The great versatility, sensitivity and specificity of molecular biology make it an especially useful tool for the diagnostics of human derived samples. Molecular diagnostics has greatly improved the speed and precision of modern day medicine, and has been implemented as a routine diagnostic tool throughout clinical labs around the world.
SGP supplies a wide range of CE-IVD certified products for pathogen detection in human samples. Our products are compatible with manual, as well as automated workflows, depending on the specific needs and throughput of our customers.
- Virus detection. We offer diagnostic qPCR kits, and the accompanying extraction chemistry for qualitative and quantitative viral DNA/RNA measurement in human samples. Our product range includes kits for the detection of blood borne pathogens like Hepatitis and HIV, as well as Herpes-family viruses, polyomaviruses and adenoviruses. Our qualitative assays encompass an even wider range of respiratory, gastrointestinal, and exotic viral pathogens.
- Bacteria and fungi. We offer both individual and multiplex PCR kits for the detection of microorganisms causing sexually transmitted, respiratory, gastrointestinal, meningitis and sepsis type infections in humans. Depending on the lab setting, we can set up a manual or automated qPCR workflows, or a fully automated cartridge based point-of-need solution.
- Conventional microbiology. We supply a range of high quality dehydrated or ready to use microbiology media suitable for both clinical and industrial microbiology applications.
SGP’s oncological portfolio includes PCR or sequencing kits for detection of mutations in solid or tumors or leukemias. Our CE-IVD products use either qPCR or pyrosequencing technology. We also provide a range of products for target enrichment, library preparation and next generation sequencing compatible with various commercially available NGS platforms.
- Solid tumors. The detection of somatic mutations in solid tumors is often indicative of the individual treatment outcome. Our products provide a means of detecting either tumor driver mutations, which are associated with better response to targeted TKI therapy, or mutations accounting for resistance to therapy. Our qPCR kits search for specific clinically validated mutations, while our pyrosequencing kits analyze several mutation sites within the same amplicon.

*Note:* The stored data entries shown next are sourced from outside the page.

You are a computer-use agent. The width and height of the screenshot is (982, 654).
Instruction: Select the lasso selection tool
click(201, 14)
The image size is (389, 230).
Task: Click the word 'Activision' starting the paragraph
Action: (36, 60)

- Leukemias represent a highly complex group of diseases, whose diagnosis has been characterized with many difficulties throughout the past debates. Our products for qPCR based detection of somatic mutations in leukemias help increase the precision of diagnosis and treatment of these diseases. We also provide products for monitoring of BCR-ABL transcript levels for disease monitoring and early detection of relapse.
- NGS solutions. We provide a full range of consumables and equipment for targeted enrichment and library preparation prior to NGS. Our products are compatible with the most widely used brands of NGS platforms, and cover a wide range of DNA and RNA based applications. Our workflow encompasses all stages of sample preparation and QC from DNA/RNA extraction to a fully prepared library. We also offer comprehensive software tools for alignment and interpretation of sequencing data.
- We offer a range of primary monoclonal antibodies for immunohistochemistry, for various histological markers.
SGP offers a wide range of products for diagnosing genetic mutations in humans. We provide kits for detection of small as well as large scale genetic alterations, using qPCR or QF-PCR technology.
- This portfolio includes a wide range of individual or multiplex kits for detection of mutations associated with increased risk of thrombosis. Most often, these mutations represent small nucleotide changes in genes coding different factors involved in the blood clotting cascade. Our kits use wither qPCR or QF-PCR technology.
- Reproductive health. These products are used for assessment of genetic causes of infertility. A QF-PCR based approach is used to detect Y-microdeletions or autosomal trisomies associated with pregnancy loss.
- Aneuploidy analysis. A range of product for aneuploidy testing provides different combinations of STR markers for the detection of the most common trisomies. Additional markers are used to detect aneuploidy of the sex chromes. The technology used is QF-PCR.
- Gene expansions. A selection of products provide a means of diagnosing conditions caused by expansion of tandem repeats within certain genes. These conditions include most notably Fragile X syndrome, Huntington’s disease and myotonic dystrophy. A step-by-step approach is used for the screening and consecutive confirmation of disease using DNA melting, Sanger sequencing or methylation analysis.
- Other genetic conditions. We provide additional solutions for the diagnostics of genetic diseases such as cystic fibrosis, Ashkenazi genetic diseases, lactose and fructose intolerance, Gilbert’s syndrome and others, using either qPCR or QF-PCR methodology.